> Work request A
In the blog post on open source decision support systems, what kind of machine are the OSS projects installed on?
> Work request B
Summarize the blog post on open source decision support systems in three sentences.

==== Document section ====

In addition, a modern DSS needs two more primary capabilities. Predictives, sometimes called predictive intelligence or predictive analytics (PA), which is the ability to go beyond inference and trend analysis, assigning a probability, with associated confidence, or likelihood of an event occurring in the future, and full Statistical Analysis, which includes determining the probability density or distribution function that best describes the data. Of course, there are OSS projects for these as well, such as The R Project, the Apache Common Math libraries, and other GNU projects that can be found in our Linkblog.

For statistical analysis and predictives, we'll be using the open source R statistical language and the open standard predictive model markup language (PMML), both of which are also supported by Pentaho.

We have all of these OSS projects installed on a Red Hat Enterprise Linux machine. The trick will be to get them all working together. The magic will be in modeling and analyzing the data to support good decisions. There are several areas of decision making that we're considering as examples. One is fairly prosaic, one is very interesting and far-reaching, and the others are somewhat in between.

  1. A fairly simple example would be to take our blog statistics, a real-time stream using SQLstream's Twitter API, and run experiments to determine whether or not, and possibly how, Twitter affects traffic to and interaction with our blogs. Possibly, we could get to the point where we can predict how our use of Twitter will affect our blog.
  2. A much more far-reaching idea was presented by Ken Winnick to me, via Twitter, and has created an on-going Twitter conversation and hashtag, #BPgulfDB. Let's take crowd sourced, government, and other publicly available data about the recent oilspill in the Gulf of Mexico, and analyze it.
  3. Another idea is to take historical home utility usage plus current smart meter usage data, and create a real-time dashboard, and even predictives, for reducing and managing energy usage.
  4. We also have the opportunity of using public data to enhance reporting and analytics for small, rural and research hospitals.

OSS DSS Formalization

The next step in our open source solutions (OSS) for decision support systems (DSS) study guide (SG), according to the syllabus, is to make our first decision: a formal definition of "Decision Support System". Next, and soon, will be a post listing the technologies that will contribute to our studies.

The first stop in looking for a definition of anything today, is Wikipedia. And indeed, Wikipedia does have a nice article on DSS. One of the things that I find most informative about Wikipedia articles, is the "Talk" page for an article. The DSS discussion is rather mild though, no ongoing debate as can be found on some other talk pages, such as the discussion about Business Intelligence. The talk pages also change more often, and provide insight into the thoughts that go into the main article.

And of course, the second stop is a Google search for Decision Support System; a search on DSS is not nearly as fruitful for our purposes. :)

==== Information shown ====

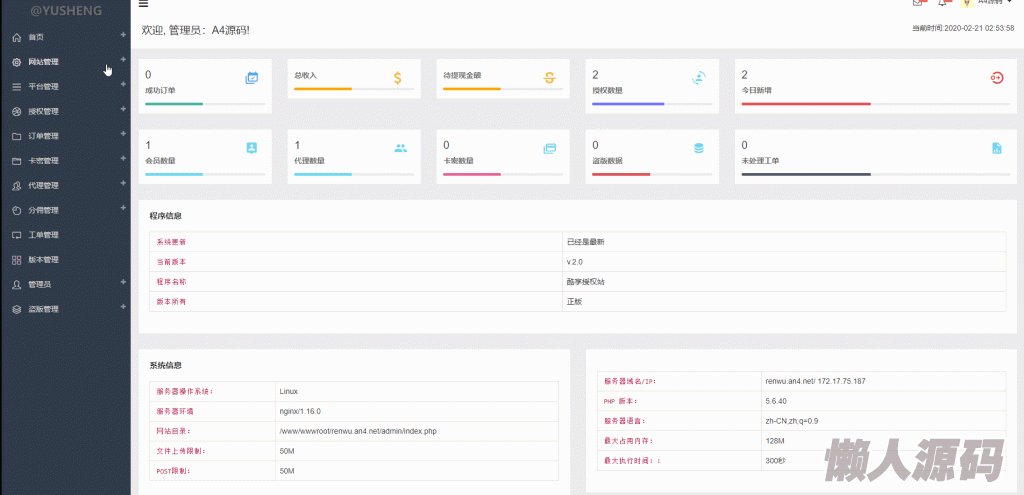
Task: Click the file icon on 未处理工单 card
Action: tap(996, 148)
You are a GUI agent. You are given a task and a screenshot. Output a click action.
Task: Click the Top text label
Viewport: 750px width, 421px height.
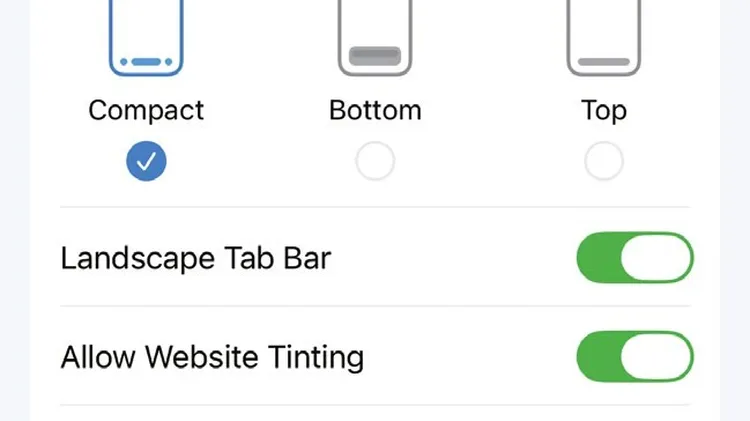tap(604, 111)
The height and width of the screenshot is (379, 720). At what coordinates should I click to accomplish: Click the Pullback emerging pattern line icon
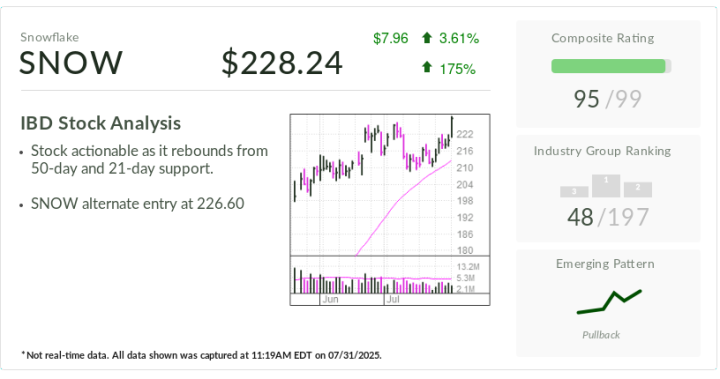(609, 302)
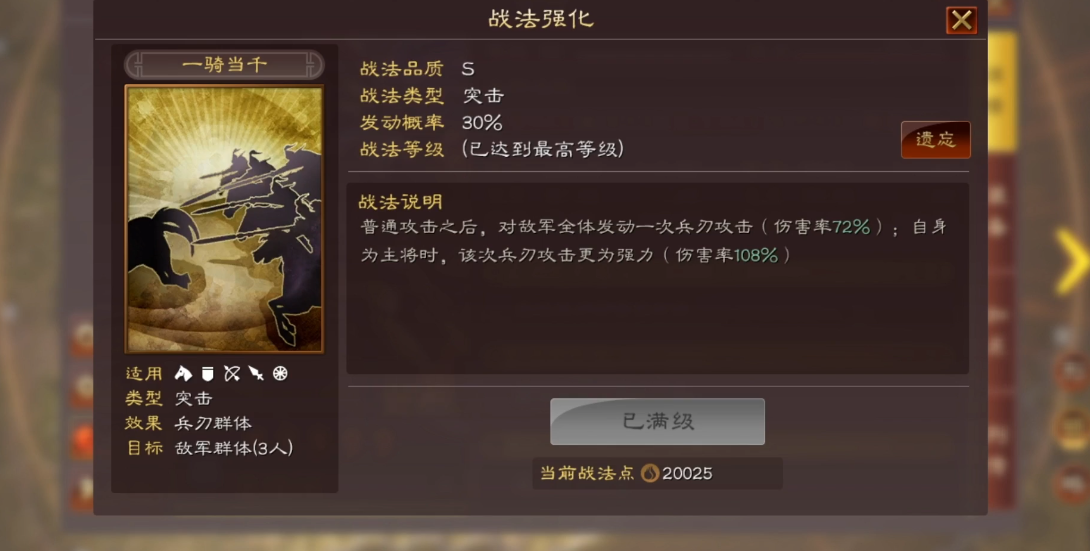This screenshot has width=1090, height=551.
Task: Click the flame tactic-point icon beside 20025
Action: coord(650,473)
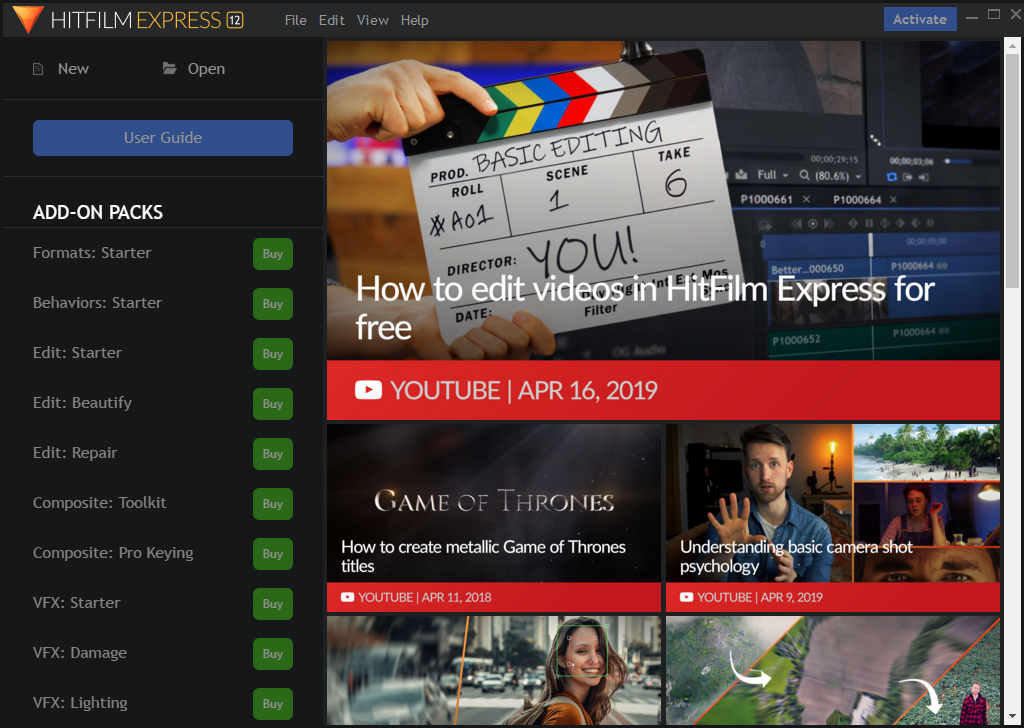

====

> Exercise response A
A Red Hat Enterprise Linux machine.

> Exercise response B
A modern DSS also needs predictives and full statistical analysis, and for these the authors will use the open source R language and the open standard PMML, alongside other OSS projects installed on a Red Hat Enterprise Linux machine. Example decision areas include Twitter's effect on blog traffic, publicly available data on the Gulf of Mexico oil spill, home utility and smart meter usage, and public data for small, rural and research hospitals. The next step in the study guide is a formal definition of "Decision Support System," with Wikipedia and a Google search as the first sources.